Cyntellect, Burnham Institute collaborate on in-situ live cell manipulation for stem cell research
August 27, 2008 -- Biotechnology company Cyntellect and the Burnham Institute for Medical Research have entered into a joint collaboration to develop new applications on Cyntellect's in situ live cell imaging and laser processing system, "LEAP." The collaboration will focus on developing applications of LEAP for automated purification of stem cells, stem cell colonies, and the differentiated cells derived from stem cells.

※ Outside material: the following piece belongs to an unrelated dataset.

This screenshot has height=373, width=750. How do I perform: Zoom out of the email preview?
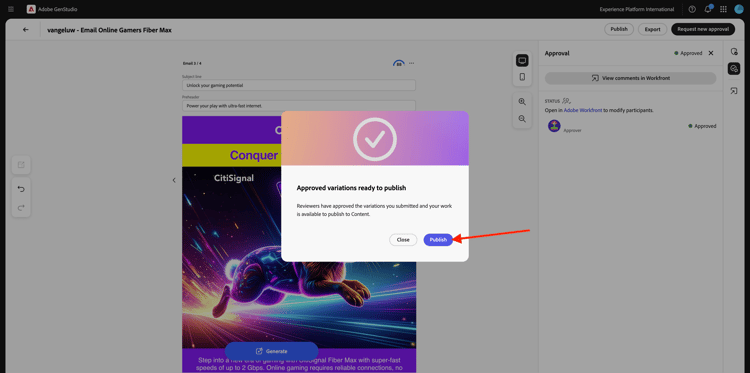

Cyntellect and Burnham expect these new applications will accelerate discovery of new knowledge of stem cell differentiation factors and pathways, and generate cell populations that may be used to deliver the potential therapeutic benefits of stem cells.
Under the agreement, Burnham will gain access to LEAP, which is expected to accelerate Burnham research; and Cyntellect will gain certain commercial rights to discoveries under the collaboration.
"In situ laser processing with LEAP has provided us the unique ability to purify rare adherent cell types in an efficient, automated and sterile manner," said Mark Mercola, Ph.D., Professor and Associate Director, Del E. Webb Neuroscience, Aging and Stem Cell Research Center. "We also believe LEAP can be a transforming technology in the downstream use of stem cells and their progeny as it has clear potential as a sample preparation system for adherent cell types derived from stem cell populations."
LEAP is an automated live cell analysis and processing system that combines high-speed optical imaging (brightfield or fluorescence) and real-time image analysis with high-speed in situ laser manipulation of cells. Using LEAP, researchers have demonstrated: (i) accelerated functional cloning of cells, including highly-secreting cells for biopharmaceutical manufacturing purposes, (ii) image-based cell purification of adherent and non-adherent cell types and (iii) laser-based macromolecule delivery into cells, including siRNA, small molecules, proteins and quantum dots.